7. Kuasa di Orang yang Tepat

56 4 2
                                    

Seorang perempuan muda berjalan melewati beberapa karyawan dengan senyum ramah khas nya. Tak ada satu orang pun yang tak menyapa. Mereka tau bahwa perempuan itu adalah salah satu orang penting dari bos nya.

Perempuan itu masuk ke dalam lift. Rambut coklatnya berkilau diterpa cahaya persis iris matanya. Kini pemandangan kota menjadi objek paling menarik seiring benda itu berjalan. Dalam hati, ia berdecak kagum. Dengan struktur dan desain perusahaan ini.

Lift berhenti, ia keluar lalu mendapati sekretaris dari sahabatnya. Menyambut formal nan sopan. "Selamat pagi, Nona Ivy."

"Pagi, Mitty."

Ivy berjalan, melewati Mitty begitu saja. Hingga perempuan cantik itu tersentak begitu Mitty menghalangi jalannya. "Maaf, Nona Ivy. Nona Lea belum datang. Anda tidak diperbolehkan masuk sebelum hadirnya Nona."

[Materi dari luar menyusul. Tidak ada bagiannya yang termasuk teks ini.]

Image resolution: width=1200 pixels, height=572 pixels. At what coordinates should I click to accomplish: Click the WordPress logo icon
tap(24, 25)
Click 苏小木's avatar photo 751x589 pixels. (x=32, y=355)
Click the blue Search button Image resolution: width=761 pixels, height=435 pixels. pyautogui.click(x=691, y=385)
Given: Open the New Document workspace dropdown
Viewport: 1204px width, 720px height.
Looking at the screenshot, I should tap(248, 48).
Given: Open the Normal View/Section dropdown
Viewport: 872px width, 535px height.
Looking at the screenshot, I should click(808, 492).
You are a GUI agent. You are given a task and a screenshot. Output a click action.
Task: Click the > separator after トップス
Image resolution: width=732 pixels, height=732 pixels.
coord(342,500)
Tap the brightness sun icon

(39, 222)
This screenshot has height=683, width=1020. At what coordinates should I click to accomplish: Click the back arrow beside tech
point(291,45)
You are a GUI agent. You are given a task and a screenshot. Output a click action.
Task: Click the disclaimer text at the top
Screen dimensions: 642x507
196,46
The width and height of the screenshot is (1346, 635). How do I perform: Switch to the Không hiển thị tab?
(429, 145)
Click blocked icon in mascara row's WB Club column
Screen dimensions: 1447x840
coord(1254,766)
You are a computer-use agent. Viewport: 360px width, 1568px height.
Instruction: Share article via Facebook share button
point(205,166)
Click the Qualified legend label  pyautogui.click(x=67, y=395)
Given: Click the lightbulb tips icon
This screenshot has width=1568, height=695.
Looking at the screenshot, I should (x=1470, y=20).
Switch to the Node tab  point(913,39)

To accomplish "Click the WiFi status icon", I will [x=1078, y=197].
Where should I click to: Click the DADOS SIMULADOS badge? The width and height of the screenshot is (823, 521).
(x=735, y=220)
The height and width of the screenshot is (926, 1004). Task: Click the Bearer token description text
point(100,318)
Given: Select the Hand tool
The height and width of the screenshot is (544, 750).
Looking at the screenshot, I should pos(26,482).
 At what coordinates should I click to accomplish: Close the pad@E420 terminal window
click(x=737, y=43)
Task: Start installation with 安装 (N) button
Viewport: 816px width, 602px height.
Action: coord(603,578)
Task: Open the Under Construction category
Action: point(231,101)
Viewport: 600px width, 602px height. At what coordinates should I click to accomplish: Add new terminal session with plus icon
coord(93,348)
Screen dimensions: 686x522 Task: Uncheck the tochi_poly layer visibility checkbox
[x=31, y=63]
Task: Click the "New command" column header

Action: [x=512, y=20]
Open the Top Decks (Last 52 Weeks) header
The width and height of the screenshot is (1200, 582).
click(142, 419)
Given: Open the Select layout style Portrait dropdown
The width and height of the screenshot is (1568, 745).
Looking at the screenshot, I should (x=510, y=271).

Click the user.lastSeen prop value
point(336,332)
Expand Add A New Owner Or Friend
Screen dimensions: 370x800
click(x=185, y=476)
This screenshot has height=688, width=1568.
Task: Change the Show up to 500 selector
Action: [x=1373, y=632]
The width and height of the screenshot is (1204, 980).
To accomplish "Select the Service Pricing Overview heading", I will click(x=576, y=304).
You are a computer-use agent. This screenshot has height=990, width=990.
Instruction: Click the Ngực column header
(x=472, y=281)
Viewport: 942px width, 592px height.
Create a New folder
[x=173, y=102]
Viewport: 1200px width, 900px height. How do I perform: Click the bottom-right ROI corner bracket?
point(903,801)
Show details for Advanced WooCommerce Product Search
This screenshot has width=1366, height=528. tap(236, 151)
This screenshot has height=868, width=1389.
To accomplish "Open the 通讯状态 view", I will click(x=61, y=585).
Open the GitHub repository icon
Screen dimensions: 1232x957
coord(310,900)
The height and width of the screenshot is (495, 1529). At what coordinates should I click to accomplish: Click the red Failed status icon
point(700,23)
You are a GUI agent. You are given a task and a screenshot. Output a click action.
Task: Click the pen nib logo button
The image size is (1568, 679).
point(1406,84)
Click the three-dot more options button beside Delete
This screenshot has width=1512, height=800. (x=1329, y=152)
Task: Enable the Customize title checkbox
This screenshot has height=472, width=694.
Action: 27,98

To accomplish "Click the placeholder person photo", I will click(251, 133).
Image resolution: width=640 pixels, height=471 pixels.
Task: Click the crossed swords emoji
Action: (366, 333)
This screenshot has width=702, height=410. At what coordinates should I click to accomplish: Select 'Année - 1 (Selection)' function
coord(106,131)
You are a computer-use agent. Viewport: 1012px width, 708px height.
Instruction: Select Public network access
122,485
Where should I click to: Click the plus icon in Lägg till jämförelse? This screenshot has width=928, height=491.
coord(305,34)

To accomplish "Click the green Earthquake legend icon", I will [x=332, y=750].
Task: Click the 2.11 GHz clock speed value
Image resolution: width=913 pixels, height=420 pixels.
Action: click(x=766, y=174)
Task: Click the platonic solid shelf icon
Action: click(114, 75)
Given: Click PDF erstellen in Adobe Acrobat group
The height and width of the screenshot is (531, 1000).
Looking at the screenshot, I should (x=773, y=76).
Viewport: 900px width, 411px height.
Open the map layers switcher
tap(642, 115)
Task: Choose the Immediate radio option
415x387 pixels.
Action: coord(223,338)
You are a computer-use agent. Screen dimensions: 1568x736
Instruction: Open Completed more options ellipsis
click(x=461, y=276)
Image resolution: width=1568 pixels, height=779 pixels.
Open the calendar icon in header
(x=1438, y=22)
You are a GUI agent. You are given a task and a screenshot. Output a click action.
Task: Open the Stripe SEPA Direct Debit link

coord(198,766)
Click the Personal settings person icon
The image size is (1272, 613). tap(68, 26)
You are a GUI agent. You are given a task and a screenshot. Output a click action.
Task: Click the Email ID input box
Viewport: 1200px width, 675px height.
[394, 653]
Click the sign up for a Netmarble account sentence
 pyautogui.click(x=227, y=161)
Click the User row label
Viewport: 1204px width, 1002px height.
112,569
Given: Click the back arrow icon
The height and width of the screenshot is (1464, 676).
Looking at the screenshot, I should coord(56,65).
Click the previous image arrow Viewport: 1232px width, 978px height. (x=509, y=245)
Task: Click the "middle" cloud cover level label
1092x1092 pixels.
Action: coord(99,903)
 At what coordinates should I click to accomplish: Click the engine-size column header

Ivy memutar bola matanya. Perlahan ia lirik jam yang melingkar di tangannya. "Oh my God, sudah siang begini, Lea belum datang? Sudahlah, aku ingin menunggunya di dalam."

Lagi-lagi, Mitty menghalangi. Dengan tetap menunduk sopan. "Maaf, tidak bisa Nona."

"Atas dasar apa kau melarang ku, Mitty. Aku satu-satunya sahabat Lea. Jangan bersikap lancang atau ku laporkan kau pada Lea agar kau dipecat!" gertak Ivy penuh keyakinan.

"Tetap, Anda tidak bisa masuk, Nona."

Tangan Ivy terkepal menenteng sesuatu. Nyalang matanya menatap Mitty penuh intimidasi. "Oh, begitu? Sudah berani kau padaku?" desisnya.

"Minggir!" Dengan sekali dorongan, Mitty tersingkir. "Dengar, aku hanya ingin menyimpan kotak makan ini untuk Lea. Sudahi sikap curigamu, Mitty!" timpal Ivy lagi, memaksa.

Andai semua orang melihat kejadian itu, mereka pasti tidak percaya. Begitulah perempuan itu.

Jika sudah dekat dengan seseorang, Ivy akan bersikap semaunya. Menganggap hal apapun patut dibagi dan dimilikinya juga. Memperlakukan orang semena-mena, hanya karena dia punya kuasa di belakangnya. Dia menyalahgunakan privilege yang tidak semua orang punya.

Sayangnya, populasi orang seperti perempuan ini dibenci oleh kaum pejuang mati-matian. Yang meniti hidupnya dari awal. Namun harus tersingkir oleh mereka yang punya backing-an orang dalam.

Penjilat yang tidak tahu etika dan sopan santun.

Mitty menatap datar dan dingin punggung Ivy yang hilang di balik pintu. Tak lama ia menghubungi seseorang lewat telpon kantornya.

Sementara di dalam, Ivy meletakkan bekal kotak makan di atas meja. Perempuan itu sontak menurunkan bokongnya di kursi kebesaran milik Lea. Bersandar seraya memangku angkuh kakinya selayaknya dia pemilik asli kursi itu.

Senyum manis bibirnya terbit. Ia menatap dirinya dari pantulan lemari kaca di samping. "Ternyata aku sangat pantas duduk di kursi ini."

Ivy mengedarkan pandangannya pada ruangan rapi nan bersih ini. Tiba titik fokusnya tertuju pada sebuah drawing pad di samping vas bunga. Selain dalam sketchbook, biasanya Lea juga membuat sketsa menggunakan drawing pad.

Sayangnya, drawing pad tersebut dikunci layar oleh pemiliknya. Gerutuan Ivy terdengar lirih. Beralih ia menatap anak meja. Ivy mengerutkan kening saat berusaha membukanya. Lagi-lagi, anak meja tersebut dikunci dan tak mungkin terbuka meski sekalipun dipaksa. Bukan hanya satu. Seluruh anak meja, nakas, filling cabinet dan brankas dikunci saat Ivy mengeceknya satu persatu.

"Sial!"

Ivy duduk kembali di kursi. Lantas ia memutar kursi tersebut menghadap pemandangan indah kota Amsterdam. Bersandar ia dengan sebal. "Apa Lea juga mencurigaiku?" gumamnya.